The plot involves a standard-issue Navy pilot loose cannon, Chris “Longhorn” Burnett (Wilson), who is stranded in Bosnia (as one might guess from the title) behind enemy lines. During a Christmas recon mission, Burnett and his pilot stray off course and take pictures of something important. At one point it’s military positions and at another it’s mass graves, but this is least of the film’s problems. Their plane is shot down and Burnett does the aforementioned running. Back on the aircraft carrier his commanding officer (Gene Hackman) grimaces and bears the strain of command.
All of it is just silly. Wilson comports himself well as always, but then again he emerged fairly unscathed from The Haunting and Anaconda. Hackman, on the other hand, turns in one of the boat-payment performances he’s been doing for so long that it becomes surprising when he handles something like Heist well. Joaquim De Almeida (Desperado) and Vladimir Maskov (15 Minutes) play the villains for Hackman and Wilson respectively. Both do their jobs well but it’s no use.
Anything they do right is lost in the hamfisted direction of first-timer John Moore.

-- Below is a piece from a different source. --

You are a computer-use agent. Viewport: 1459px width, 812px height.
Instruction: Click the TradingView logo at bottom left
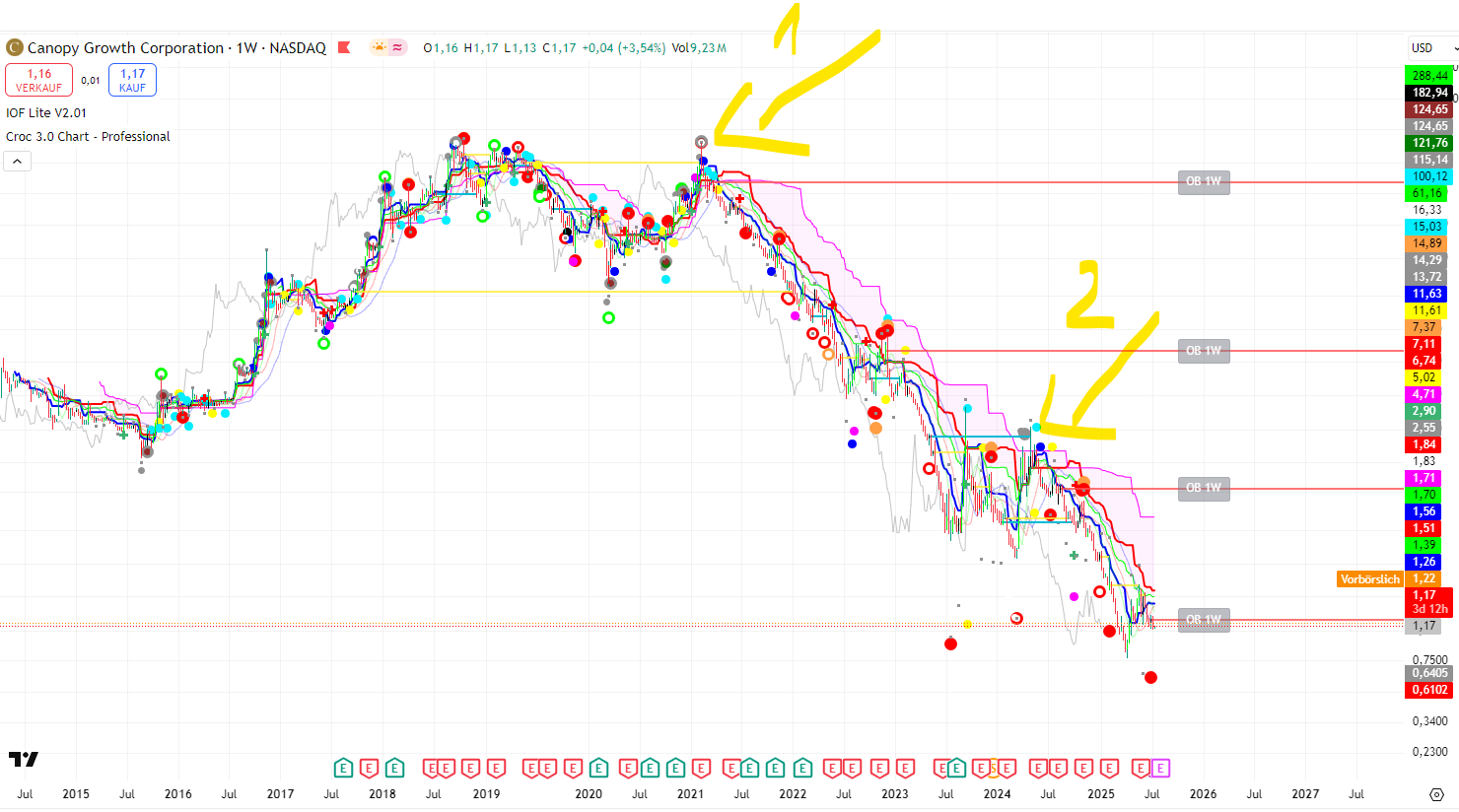click(x=24, y=759)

Mainly a commercial director, Moore has no clue how to stay interested in anything for more than thirty seconds. The shiny SUV and stylish jogging suits look oh-so-enticing, but the action is muddled and confusing. We see Wilson running through a forest and soldiers tromping through the woods looking for him, but there is no indication as to how close they are. Conversations occur while the camera spins around two characters at a dizzying speed. The camera never sits still.
In one scene, Burnett darts about an abandoned factory compound alone and undetected, but the camera follows him in a hand-held documentary style, giving the impression that he is being watched. With this kind of wrongheaded thinking from the director, even potentially interesting sequences have no tension. When Burnett hides from his pursuers in a mass grave, instead of putting the audience down in the corpses and muck while the enemy soldiers stick bayonets perilously close to our hero’s face, we see the scene on a thermal satellite picture, so it looks like an Atari 2600 game.

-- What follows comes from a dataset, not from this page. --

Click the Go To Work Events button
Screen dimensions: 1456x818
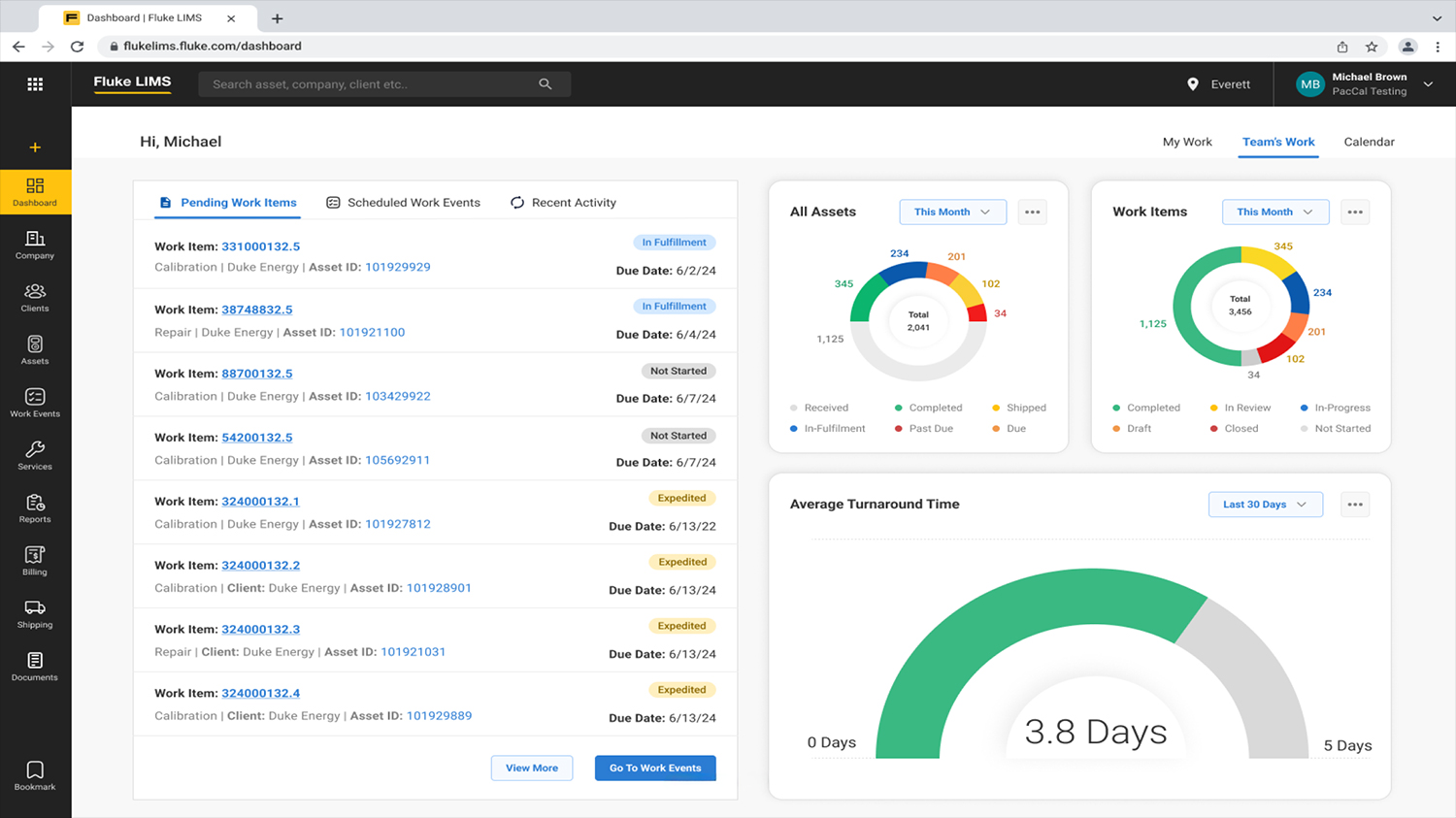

The only interesting part of the film comes too late to save it. Burnett is rescued by some Bosnian rednecks (I’m serious). Of course, if you know anything about rednecks you know that their children rebel by listening to gangsta rap. Just such a redneck scion befriends Burnett over a conversation about Ice Cube and gun calibers. Daniel Margolius, who plays this kid, is great. He’s what would have happened to Silent Bob’s buddy Jay if he’d grown up in the midst of insane political turmoil rather than Jersey.
Even this little glimmer of interest is squelched by a return to the regularly scheduled action mess. Wilson runs around and the bad guys shoot at him. Yes, if the bad guys could actually shoot straight the movie would be over too early, but these guys are a joke. They miss with machine guns and rifles and tanks. At one point Burnett even charges back into enemy fire and still escapes with only the scratch he got when he punched out at the start of the film.
I will readily admit I know very few details of any kind about the Bosnian situation but after this film I think I know less. I learned that conflict is between guys in uniforms who talk in subtitles and are bad, and guys who dress like Americans, speak almost flawless English and love American popular culture. Call me a cynic, but this is too simple even for an American action picture.
Overall what could have been a mediocre action thriller becomes a wretched picture with some guns and a whole lot of running.